Oral Presentation Epigenetics 2013

Whole-genome DNA methylation analysis in HSAN1E patients with DNMT1 mutation (#34)

zhifu sun 1 2 , Yanhong Wu 3 , Saurabh Baheti 1 , Jinfu Nie 1 , Xiaohui Duan 4 , Tamas Ordog 5 , Jean-Pierre Kocher 1 , Peter J Dyck 4 , Christopher J Klein 4
  1. Health Sciences Research, Mayo Clinic, Rochester, MN, United States
  2. Center for Individualized Medicine, Mayo Clinic, Rochester, MN, USA
  3. Laboratory Medicine and Pathology, Mayo Clinic, Rochester, MN, USA
  4. Neurology, Mayo Clinic, Rochester, MN, USA
  5. Center for Individualized Medicine, Mayo Clinic, Rochester, MN, USA

DNA methyltransferase 1 (DNMT1) is essential for DNA methylation, gene regulation and chromatin stability.  We previously discovered a DNMT1 mutation (Y495C) underlying central and peripheral neurodegeneration in hereditary sensory and autonomic neuropathy type 1 with dementia and hearing loss (HSAN1E; OMIM 614116).

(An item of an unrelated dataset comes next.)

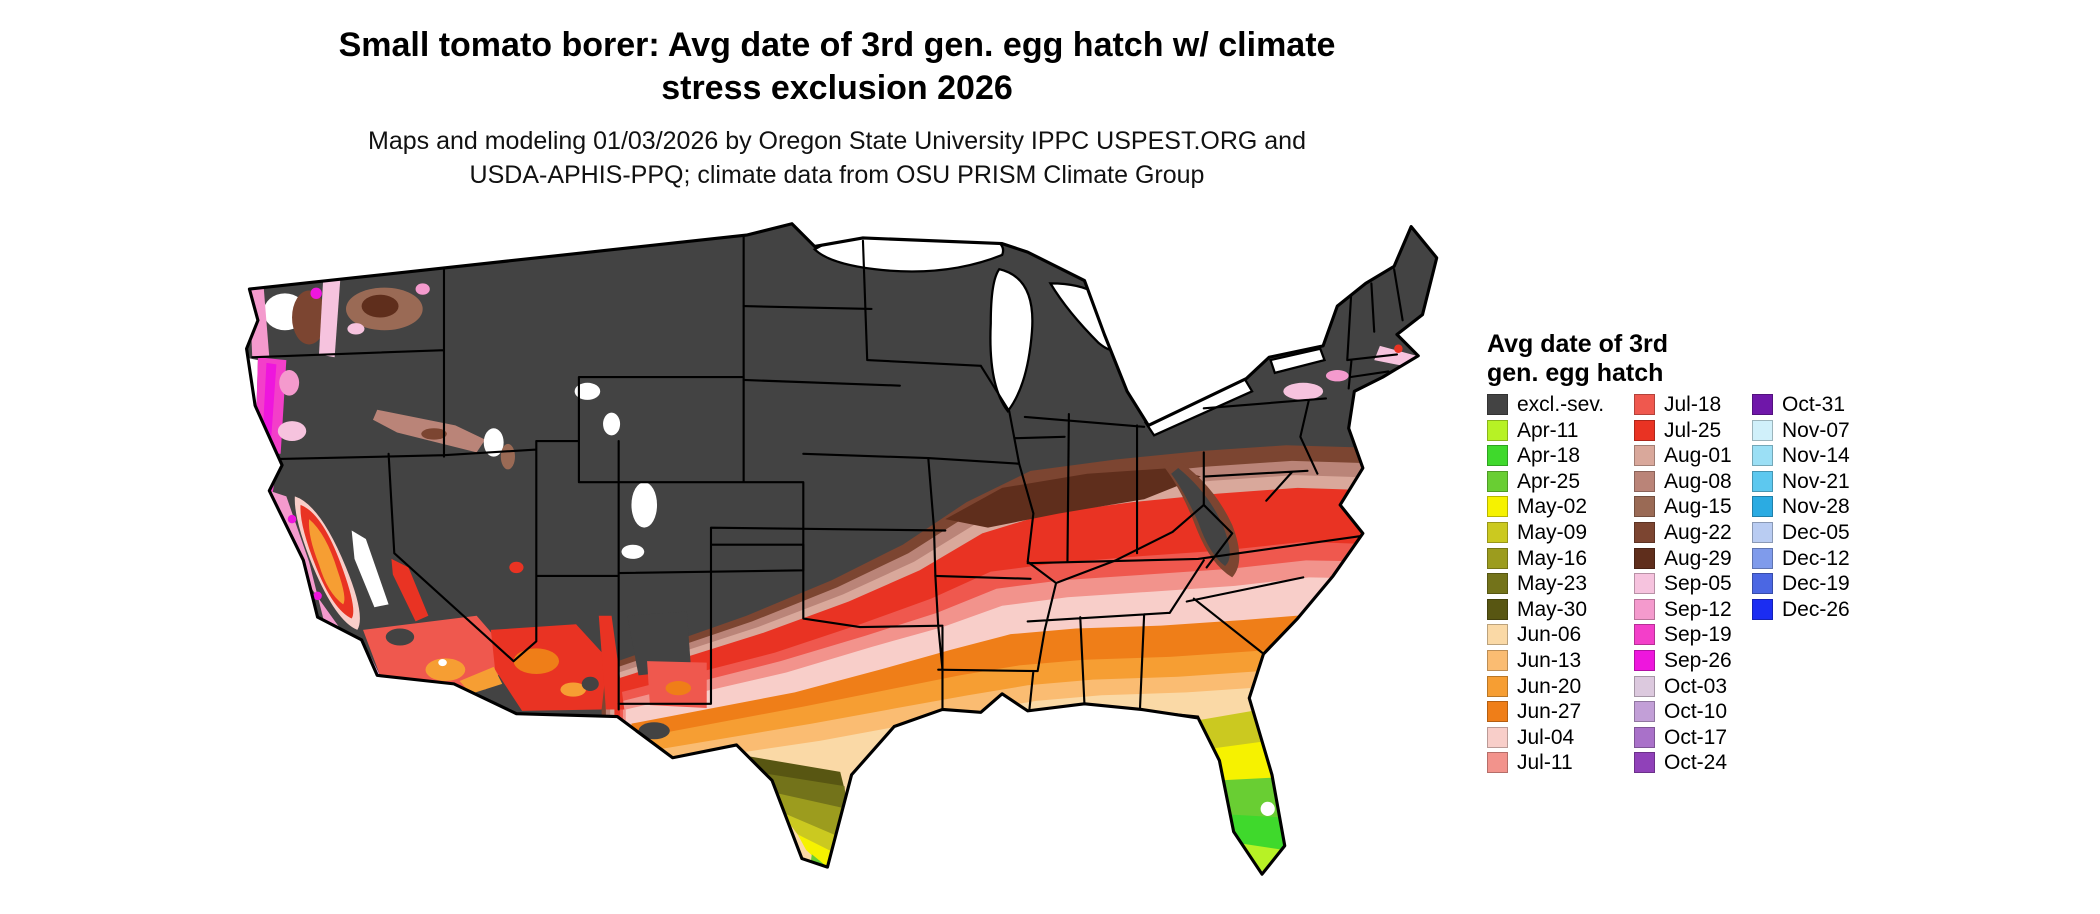 The height and width of the screenshot is (914, 2100). What do you see at coordinates (442, 663) in the screenshot?
I see `salton-sea` at bounding box center [442, 663].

The mutant DNMT1 protein showed premature degradation and reduced DNA methyltransferase activity. Methylation analysis of gene promoters (27K CpG sites) indicated global hypomethylation and localized hypermethylation. However, the impact of mutant DNMT1 on the genome-wide scale, especially on intergenic regions and gene bodies, has not been explored. We investigated genome-wide DNA methylation at single-base resolution using whole-genome bisulfite sequencing in lymphocytes from 3 pairs of HSAN1E patients and their gender- and age-matched siblings. Over 1 billion 75-bp single-end reads were generated for each sample, in which 12 million were at >10X coverage in all 6 samples.  Of these, 564,218 (4.76%) contained differentially methylated CpGs (DMCs; p<0.05), with 300,134 and 264,084 mapping to intergenic and coding regions, respectively. In HSAN1E patients, DMCs in genic and intergenic regions including promoters and exons, as well as L1, L2, Alu, satellite and simple repeat sequences were generally hypomethylated.  In contrast, CpG islands appeared to be hypermethylated.  We also found more DMCs in DNMT3B and 201 imprinted genes compared to other genes. These DMCs were hypomethylated and located mainly within gene bodies. Chromosomes 18 and X showed the most decrease in overall methylation.  Differentially methylated region (DMR) analysis revealed 7,521 significantly altered DMRs associated with 1,693 genes. Of these, 1,872 were hypermethylated and 5,649 hypomethylated. No significant difference was found in ~2.2 million SNVs detected. These results will be critical in deciphering the pathogenesis of neurodegeneration by the DNMT1 defect.